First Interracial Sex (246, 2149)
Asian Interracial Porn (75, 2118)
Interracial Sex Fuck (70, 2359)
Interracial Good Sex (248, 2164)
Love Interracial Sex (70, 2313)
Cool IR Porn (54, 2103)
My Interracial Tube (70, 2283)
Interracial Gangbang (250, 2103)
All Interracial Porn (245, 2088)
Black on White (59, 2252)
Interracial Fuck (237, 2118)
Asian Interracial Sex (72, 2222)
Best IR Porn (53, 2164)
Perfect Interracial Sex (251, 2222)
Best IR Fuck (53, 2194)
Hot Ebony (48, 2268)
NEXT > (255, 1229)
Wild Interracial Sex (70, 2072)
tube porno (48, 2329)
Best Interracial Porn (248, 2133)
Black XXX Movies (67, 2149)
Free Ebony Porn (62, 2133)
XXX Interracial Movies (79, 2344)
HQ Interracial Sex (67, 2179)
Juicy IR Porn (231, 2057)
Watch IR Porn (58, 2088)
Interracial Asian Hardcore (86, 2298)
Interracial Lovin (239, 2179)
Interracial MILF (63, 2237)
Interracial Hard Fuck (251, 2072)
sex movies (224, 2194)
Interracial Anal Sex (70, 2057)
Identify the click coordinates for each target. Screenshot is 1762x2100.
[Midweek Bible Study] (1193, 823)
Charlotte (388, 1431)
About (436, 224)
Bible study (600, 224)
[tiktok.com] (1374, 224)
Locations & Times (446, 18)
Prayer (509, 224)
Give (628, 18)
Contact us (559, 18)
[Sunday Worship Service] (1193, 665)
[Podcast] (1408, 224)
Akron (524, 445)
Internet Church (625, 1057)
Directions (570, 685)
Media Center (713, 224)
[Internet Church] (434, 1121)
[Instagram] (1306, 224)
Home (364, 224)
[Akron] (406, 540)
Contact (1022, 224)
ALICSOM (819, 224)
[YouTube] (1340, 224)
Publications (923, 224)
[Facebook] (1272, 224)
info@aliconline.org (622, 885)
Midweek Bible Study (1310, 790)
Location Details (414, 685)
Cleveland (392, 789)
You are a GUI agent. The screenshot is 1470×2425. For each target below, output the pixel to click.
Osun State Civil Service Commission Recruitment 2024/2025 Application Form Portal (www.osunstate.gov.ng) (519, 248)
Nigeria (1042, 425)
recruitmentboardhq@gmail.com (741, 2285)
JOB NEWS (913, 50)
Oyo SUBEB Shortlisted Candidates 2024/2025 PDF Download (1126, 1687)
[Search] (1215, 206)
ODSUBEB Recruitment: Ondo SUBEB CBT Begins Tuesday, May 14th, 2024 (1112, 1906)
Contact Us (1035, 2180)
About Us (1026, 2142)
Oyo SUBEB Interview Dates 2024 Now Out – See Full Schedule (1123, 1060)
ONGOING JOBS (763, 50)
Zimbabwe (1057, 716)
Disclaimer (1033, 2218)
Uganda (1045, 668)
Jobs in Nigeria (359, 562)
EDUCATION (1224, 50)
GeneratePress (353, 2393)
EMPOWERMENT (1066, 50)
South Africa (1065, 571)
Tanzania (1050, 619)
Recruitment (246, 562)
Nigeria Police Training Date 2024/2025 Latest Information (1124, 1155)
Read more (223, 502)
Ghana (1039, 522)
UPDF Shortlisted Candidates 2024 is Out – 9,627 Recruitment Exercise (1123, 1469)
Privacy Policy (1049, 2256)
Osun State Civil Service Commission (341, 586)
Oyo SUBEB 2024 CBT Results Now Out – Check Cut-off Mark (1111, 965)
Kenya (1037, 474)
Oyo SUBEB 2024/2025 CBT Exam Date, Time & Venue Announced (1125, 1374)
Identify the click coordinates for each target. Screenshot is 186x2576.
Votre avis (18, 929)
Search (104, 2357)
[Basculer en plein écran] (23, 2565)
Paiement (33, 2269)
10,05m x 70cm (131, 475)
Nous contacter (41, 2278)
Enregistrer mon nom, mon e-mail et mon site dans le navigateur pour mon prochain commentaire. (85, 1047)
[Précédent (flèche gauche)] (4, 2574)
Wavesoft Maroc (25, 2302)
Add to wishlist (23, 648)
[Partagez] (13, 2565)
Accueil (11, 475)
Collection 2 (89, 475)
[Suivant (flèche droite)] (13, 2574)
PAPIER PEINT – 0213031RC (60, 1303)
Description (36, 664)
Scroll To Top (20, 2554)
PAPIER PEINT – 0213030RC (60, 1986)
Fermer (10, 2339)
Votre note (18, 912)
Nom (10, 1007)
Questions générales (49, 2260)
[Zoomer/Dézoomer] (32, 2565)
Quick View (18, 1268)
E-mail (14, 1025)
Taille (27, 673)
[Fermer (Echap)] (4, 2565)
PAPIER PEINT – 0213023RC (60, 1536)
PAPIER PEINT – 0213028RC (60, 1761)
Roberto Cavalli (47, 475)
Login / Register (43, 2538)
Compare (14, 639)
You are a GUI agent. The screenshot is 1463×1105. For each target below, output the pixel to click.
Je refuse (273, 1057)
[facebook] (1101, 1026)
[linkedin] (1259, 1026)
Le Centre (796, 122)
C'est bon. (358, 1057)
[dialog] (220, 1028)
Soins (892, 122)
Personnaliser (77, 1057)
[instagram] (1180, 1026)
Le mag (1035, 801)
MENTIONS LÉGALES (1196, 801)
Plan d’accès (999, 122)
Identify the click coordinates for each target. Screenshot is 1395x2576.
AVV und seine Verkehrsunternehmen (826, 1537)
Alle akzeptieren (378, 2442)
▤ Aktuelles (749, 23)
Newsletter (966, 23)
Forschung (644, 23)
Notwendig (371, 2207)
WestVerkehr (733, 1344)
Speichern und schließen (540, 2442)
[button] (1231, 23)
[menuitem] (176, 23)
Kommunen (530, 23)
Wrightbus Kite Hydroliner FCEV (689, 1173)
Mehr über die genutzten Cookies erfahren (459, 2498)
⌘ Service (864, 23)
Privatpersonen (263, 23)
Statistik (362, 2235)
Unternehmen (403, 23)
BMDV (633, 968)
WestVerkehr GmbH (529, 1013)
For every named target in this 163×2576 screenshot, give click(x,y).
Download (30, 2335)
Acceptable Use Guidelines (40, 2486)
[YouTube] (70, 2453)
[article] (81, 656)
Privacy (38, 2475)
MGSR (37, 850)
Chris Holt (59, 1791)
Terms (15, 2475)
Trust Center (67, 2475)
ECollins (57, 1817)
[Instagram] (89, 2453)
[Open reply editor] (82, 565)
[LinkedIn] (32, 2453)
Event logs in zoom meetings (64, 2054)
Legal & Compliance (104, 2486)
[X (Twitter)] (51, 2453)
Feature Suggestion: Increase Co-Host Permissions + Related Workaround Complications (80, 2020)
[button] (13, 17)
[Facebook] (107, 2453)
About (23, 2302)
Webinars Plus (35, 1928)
═══
* _What you need to do_
From the material above, set down exactly the lines starting at the one with "Personnaliser (77, 1057)" and ending at the one with "Mehr über die", end lines included.

* _Expected answer_
Personnaliser (77, 1057)
[instagram] (1180, 1026)
Le mag (1035, 801)
MENTIONS LÉGALES (1196, 801)
Plan d’accès (999, 122)
Identify the click coordinates for each target. Screenshot is 1395x2576.
AVV und seine Verkehrsunternehmen (826, 1537)
Alle akzeptieren (378, 2442)
▤ Aktuelles (749, 23)
Newsletter (966, 23)
Forschung (644, 23)
Notwendig (371, 2207)
WestVerkehr (733, 1344)
Speichern und schließen (540, 2442)
[button] (1231, 23)
[menuitem] (176, 23)
Kommunen (530, 23)
Wrightbus Kite Hydroliner FCEV (689, 1173)
Mehr über die genutzten Cookies erfahren (459, 2498)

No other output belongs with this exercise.